Commodities agrícolas, como soja, milho e açúcar, energéticas, como petróleo, e metálicas, como os minérios, foram os destaques. Ainda que a safra deste ano tenha ajudado, o movimento de aceleração nas exportações brasileiras tende a ser mais estrutural do que cíclico. A participação das commodities na pauta de exportação saiu de 45% em 2000 para mais de 75% em 2023.
No caso do petróleo, a produção crescerá de forma significativa nos próximos anos. Segundo previsão da EPE (Empresa de Pesquisa Energética), o aumento será de 80% nos próximos sete anos. O principal fator por trás desse boom é a maior produção na camada do pré-sal, um petróleo de alta qualidade, leve e com baixo teor de enxofre, o que o torna mais fácil de refinar e mais atraente no mercado internacional.

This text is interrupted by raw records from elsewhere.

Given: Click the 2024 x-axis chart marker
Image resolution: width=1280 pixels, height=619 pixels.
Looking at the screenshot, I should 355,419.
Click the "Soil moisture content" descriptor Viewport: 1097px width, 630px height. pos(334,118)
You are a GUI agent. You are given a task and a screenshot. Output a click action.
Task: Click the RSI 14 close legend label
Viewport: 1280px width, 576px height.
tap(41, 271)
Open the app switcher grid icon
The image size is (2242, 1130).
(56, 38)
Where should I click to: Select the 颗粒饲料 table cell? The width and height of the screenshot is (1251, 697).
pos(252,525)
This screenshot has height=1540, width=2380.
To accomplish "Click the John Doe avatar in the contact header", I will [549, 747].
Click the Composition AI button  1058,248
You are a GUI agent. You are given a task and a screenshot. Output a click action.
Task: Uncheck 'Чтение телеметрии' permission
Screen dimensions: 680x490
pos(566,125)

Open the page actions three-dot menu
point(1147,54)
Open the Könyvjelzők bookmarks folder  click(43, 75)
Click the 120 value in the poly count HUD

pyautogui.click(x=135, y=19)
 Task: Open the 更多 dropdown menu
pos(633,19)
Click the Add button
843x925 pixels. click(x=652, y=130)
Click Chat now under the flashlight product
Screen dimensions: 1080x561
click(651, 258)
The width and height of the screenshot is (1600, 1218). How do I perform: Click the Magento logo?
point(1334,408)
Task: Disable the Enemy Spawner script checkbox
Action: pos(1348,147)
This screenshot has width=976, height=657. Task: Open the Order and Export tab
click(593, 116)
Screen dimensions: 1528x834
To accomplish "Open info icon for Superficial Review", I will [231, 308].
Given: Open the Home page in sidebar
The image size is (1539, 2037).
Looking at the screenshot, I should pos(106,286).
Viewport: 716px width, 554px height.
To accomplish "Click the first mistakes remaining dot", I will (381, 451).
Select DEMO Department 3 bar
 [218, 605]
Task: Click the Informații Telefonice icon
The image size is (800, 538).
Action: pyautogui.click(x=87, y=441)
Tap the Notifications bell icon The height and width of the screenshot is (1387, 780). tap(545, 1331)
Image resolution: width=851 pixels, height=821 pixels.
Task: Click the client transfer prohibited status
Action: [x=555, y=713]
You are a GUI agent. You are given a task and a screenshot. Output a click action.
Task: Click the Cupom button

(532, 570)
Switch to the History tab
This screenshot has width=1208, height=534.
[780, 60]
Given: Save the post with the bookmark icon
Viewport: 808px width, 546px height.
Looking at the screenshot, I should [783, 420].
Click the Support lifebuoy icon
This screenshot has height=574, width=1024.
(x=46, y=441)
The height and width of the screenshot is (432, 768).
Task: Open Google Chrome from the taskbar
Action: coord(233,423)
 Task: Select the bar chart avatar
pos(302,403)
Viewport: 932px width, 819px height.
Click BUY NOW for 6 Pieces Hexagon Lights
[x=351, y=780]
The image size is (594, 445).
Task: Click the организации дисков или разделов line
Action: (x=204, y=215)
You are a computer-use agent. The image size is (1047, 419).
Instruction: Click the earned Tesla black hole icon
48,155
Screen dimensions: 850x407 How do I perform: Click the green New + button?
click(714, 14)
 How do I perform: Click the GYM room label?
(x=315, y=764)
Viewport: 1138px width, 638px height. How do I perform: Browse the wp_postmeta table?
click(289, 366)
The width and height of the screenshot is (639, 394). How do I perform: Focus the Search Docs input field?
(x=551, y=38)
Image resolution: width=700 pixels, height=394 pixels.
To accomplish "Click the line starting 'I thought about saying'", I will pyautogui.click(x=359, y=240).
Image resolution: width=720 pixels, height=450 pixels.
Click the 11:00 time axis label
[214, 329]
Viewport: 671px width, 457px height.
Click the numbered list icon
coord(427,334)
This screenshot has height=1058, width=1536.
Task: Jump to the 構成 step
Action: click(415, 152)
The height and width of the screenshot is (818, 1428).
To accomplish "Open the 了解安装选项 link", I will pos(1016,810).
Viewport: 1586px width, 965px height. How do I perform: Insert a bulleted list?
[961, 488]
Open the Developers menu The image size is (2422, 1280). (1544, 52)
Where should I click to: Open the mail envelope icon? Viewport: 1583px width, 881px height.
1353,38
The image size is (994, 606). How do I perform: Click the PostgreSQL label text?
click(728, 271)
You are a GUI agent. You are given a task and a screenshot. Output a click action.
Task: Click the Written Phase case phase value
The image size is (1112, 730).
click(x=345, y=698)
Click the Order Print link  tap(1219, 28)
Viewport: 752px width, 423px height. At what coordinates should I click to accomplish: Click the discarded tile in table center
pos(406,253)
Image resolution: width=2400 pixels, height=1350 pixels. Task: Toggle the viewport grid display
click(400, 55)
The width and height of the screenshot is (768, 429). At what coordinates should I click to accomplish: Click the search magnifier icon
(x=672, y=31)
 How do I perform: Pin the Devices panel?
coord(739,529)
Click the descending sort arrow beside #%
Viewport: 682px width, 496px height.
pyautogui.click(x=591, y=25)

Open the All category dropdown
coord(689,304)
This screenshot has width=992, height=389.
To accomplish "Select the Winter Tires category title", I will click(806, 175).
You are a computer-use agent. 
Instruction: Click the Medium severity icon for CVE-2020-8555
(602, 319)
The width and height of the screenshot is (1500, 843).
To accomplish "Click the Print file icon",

Nesse contexto, os impactos na nossa balança comercial podem ser enormes. O saldo de petróleo e derivados neste ano deve alcançar um superávit de quase US$ 25 bilhões (cerca de ¼ do saldo total). Considerando a projeção de produção da EPE, a balança de petróleo e derivados pode alcançar cerca de US$ 100 bilhões em 2029. Cabe lembrar que, até 2015, o Brasil era importador líquido de petróleo e derivados.
Caso essa produção se materialize, o Brasil passará a integrar até o fim da década o grupo dos cinco maiores produtores de petróleo do mundo, atrás apenas de Estados Unidos, Arábia Saudita, Rússia e Canadá. Seremos beneficiados em termos fiscais, visto que a arrecadação do governo com o regime de partilha de produção deverá aumentar de forma significativa.
A PPSA (Pré-Sal Petróleo S.A.), empresa estatal que gerencia os contratos de partilha na produção de petróleo no pré-sal e comercializa a parcela do óleo e gás natural pertencente à União, estima que a arrecadação advinda do aumento da produção subirá de US$ 13 bilhões neste ano para US$ 53 bilhões em 2031.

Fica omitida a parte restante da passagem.